DATA EXTRACTS:
*****

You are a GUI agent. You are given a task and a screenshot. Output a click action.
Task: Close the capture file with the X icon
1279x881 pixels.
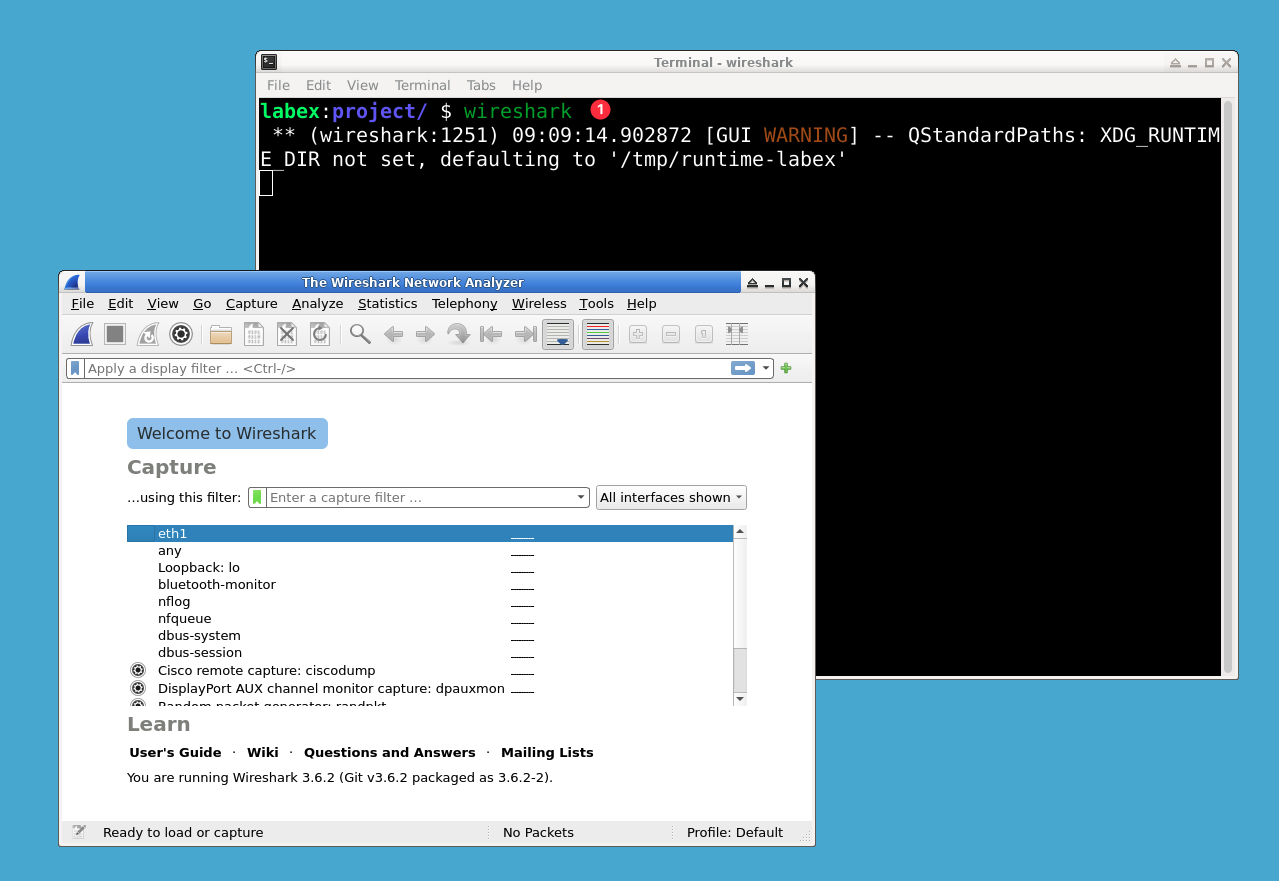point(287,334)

*****

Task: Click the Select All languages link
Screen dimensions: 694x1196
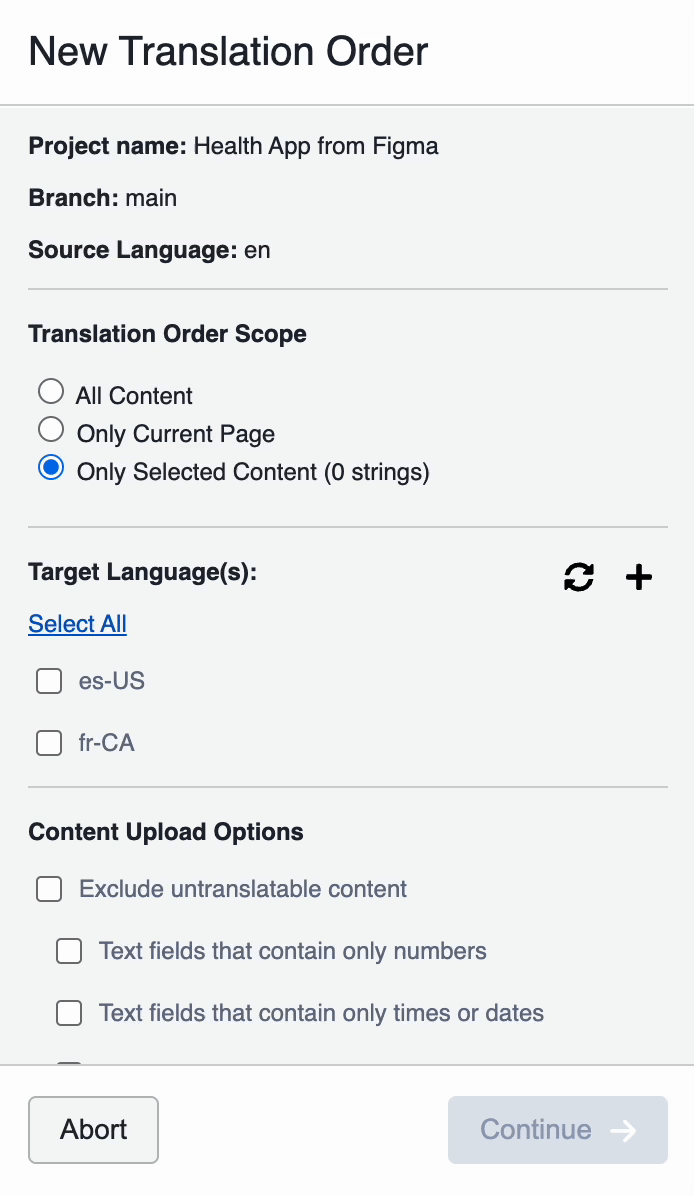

*****

TASK REQUIREMENTS: Set down exactly the lines of the data above, beginning with the line that has "Task: Click the Select All languages link" and ending with the line that has "Screen dimensions: 694x1196", and no others.

WRITTEN SOLUTION:
Task: Click the Select All languages link
Screen dimensions: 694x1196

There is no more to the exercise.